• [TASK STATEMENT]:
Each line starting at the one that contains "Screen dimensions: 163x281" and ending at the one that contains "You are a computer-use agent. Image resolution: width=1049" must be returned exactly, and the rest of the listing is left out.
++++++++++++++++++++
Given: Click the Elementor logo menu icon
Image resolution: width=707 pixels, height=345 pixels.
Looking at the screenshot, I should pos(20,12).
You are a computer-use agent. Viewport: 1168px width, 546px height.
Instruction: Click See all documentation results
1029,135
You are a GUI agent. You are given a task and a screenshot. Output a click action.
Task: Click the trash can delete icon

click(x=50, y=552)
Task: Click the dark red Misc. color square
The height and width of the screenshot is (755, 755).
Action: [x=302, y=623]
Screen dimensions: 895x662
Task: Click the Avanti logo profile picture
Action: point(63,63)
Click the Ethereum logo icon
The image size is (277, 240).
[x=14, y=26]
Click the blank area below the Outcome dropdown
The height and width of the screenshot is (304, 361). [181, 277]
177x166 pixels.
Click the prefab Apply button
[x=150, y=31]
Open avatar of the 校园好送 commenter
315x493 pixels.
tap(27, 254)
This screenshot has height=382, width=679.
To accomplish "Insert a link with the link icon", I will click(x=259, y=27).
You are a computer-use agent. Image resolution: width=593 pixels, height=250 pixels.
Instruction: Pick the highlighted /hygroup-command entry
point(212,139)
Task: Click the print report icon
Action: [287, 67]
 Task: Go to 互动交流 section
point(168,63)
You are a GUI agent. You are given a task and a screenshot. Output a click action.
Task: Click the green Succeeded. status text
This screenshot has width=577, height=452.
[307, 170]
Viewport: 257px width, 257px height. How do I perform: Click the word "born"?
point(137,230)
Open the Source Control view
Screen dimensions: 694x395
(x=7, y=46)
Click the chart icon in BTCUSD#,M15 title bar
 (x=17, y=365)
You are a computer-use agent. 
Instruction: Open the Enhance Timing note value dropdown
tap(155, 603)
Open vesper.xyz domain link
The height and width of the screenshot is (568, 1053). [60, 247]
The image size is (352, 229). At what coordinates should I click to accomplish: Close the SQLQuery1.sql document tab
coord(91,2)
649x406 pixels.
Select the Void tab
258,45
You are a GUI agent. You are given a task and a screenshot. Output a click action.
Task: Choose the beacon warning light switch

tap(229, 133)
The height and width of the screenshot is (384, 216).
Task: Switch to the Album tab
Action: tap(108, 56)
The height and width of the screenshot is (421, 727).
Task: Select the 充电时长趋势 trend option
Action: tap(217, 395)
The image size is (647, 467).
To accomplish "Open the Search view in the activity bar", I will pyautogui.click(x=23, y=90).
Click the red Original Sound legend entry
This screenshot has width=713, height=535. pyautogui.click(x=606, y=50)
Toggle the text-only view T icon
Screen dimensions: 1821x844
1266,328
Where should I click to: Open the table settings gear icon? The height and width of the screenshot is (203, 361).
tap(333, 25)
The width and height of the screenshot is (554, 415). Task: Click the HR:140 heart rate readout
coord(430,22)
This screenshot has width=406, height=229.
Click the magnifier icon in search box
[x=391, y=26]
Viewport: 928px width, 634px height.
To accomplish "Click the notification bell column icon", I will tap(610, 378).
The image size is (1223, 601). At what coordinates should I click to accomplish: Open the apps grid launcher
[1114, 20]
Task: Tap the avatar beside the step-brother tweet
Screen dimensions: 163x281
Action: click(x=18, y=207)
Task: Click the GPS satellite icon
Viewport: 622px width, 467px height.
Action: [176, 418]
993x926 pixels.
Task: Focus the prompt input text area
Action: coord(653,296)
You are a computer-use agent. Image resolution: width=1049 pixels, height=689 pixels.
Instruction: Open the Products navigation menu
++++++++++++++++++++
• [ANSWER SPACE]:
Screen dimensions: 163x281
Action: click(x=18, y=207)
Task: Click the GPS satellite icon
Viewport: 622px width, 467px height.
Action: [176, 418]
993x926 pixels.
Task: Focus the prompt input text area
Action: coord(653,296)
You are a computer-use agent. Image resolution: width=1049 pixels, height=689 pixels.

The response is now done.